Il bello è quel coriandolo di libertà che internet ha regalato all’umanità.
Il brutto è che il blogger può dare fastidio a qualcuno. A chi? Dipende proprio (bambino mio) da ciò che ci si scrive. Nella nostra storia un bel giorno qualcuno sbotta: “quel blogger ha proprio scassato la minchia!” (Lo so, non è linguaggio da favola, ma ha la sua ragion d’essere). E che ti succede? La cosa più brutta, bambino mio. Invece di confutare il contenuto e le accuse contenute nel blog, come sarebbe stato ovvio, il lupo cattivo, travestito da magistrato, sequestra il blog perché… è stampa clandestina!
Sembra incredibile. Ma te l’immagini, bambino mio, una cosa del genere accadere in un paese civile dove la democrazia è consolidata? Ma la nostra favola si svolge nella repubblica delle banane, dove possono accadere anche le cose più incredibili, per esempio che in un periodo di crisi economica, in cui si chiedono gravosi sacrifici ai cittadini, un manipolo di politici biscazzieri spenda cifre folli in festini e banchetti oltre che per tornaconto personale.

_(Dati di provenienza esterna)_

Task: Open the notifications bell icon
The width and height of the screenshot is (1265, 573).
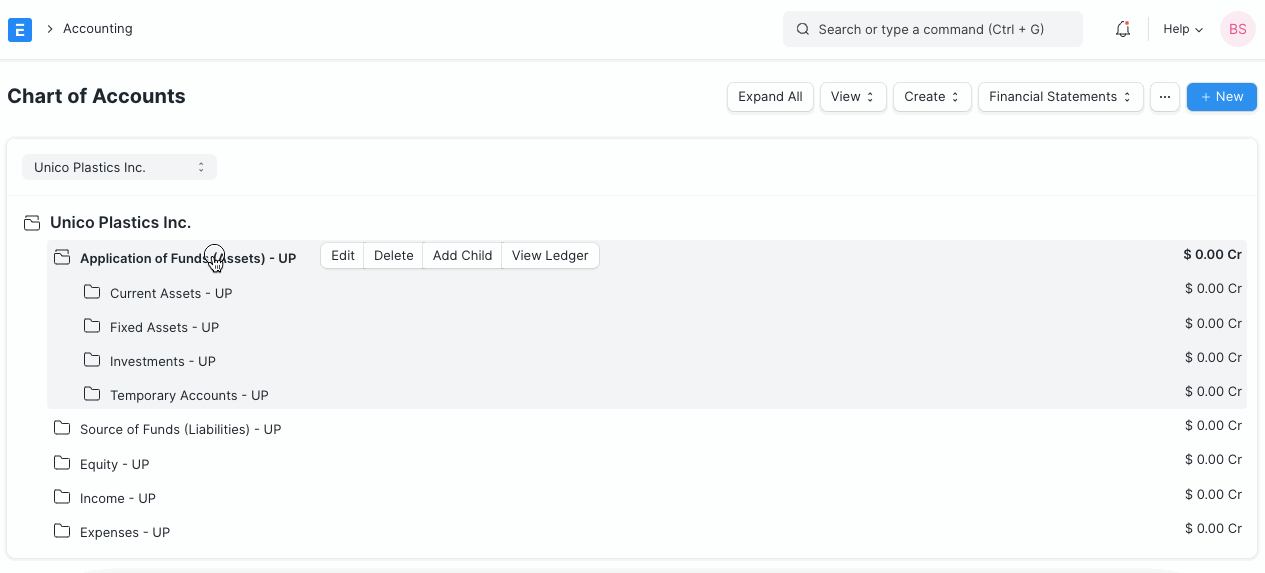Action: (x=1122, y=30)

Il lupo cattivo sostiene che il blog è una forma di stampa, in quanto tale soggetta agli obblighi di legge tra cui la registrazione della testata e la nomina di un direttore responsabile, in più (credo) tenuta al pagamento di qualche immancabile bollo. “Ma tu” dice minaccioso il lupo cattivo a Carlo “non hai adempiuto a questi obblighi, perciò sei colpevole!” Eh sì, colpevole, perché la stampa clandestina è un reato, mica una semplice questione burocratica.
Per fortuna Carlo è un tipo tosto. Sopravvive a due condanne penali (notare bene che qualsiasi blogger, a quel punto, avrebbe potuto essere processato e condannato per il medesimo reato, nella repubblica delle banane) ed infine ottiene la vittoria in Cassazione. La suprema corte, bambino mio, dove i giudici sono più potenti, finalmente riconosce che un blog non è stampa e non è un prodotto editoriale, perciò non può trovare applicazione quella vecchia legge del 1948 (!) varata quando non esistevano i computer, internet e i blog e non erano neanche nati la tua mamma e il tuo babbo.
Intanto, però, per lunghi otto anni Carlo non ha potuto scrivere sul suo blog e chi voleva farlo tacere ha raggiunto comunque il proprio scopo, per non parlare delle spese che sarà stato costretto a sostenere e del disagio che avrà provato nel sentirsi trattato come un criminale per tutto questo tempo.
Questa, bambino mio, per quanto incredibile ė una storia vera.
Il blogger si chiama Carlo Ruta, ed è siciliano (ecco perché, a un certo punto, mi sono permesso di scrivere minchia). Il pubblico ministero è il procuratore di Ragusa, tale Agostino Fera.
Non entro nel merito dei contenuti del blog, che francamente non conosco. Mi sembra però scandaloso che si sia arrivati ad una censura di fatto appellandosi ad una obsoleta (per quanto mai abrogata, quindi in vigore) legge del 1948.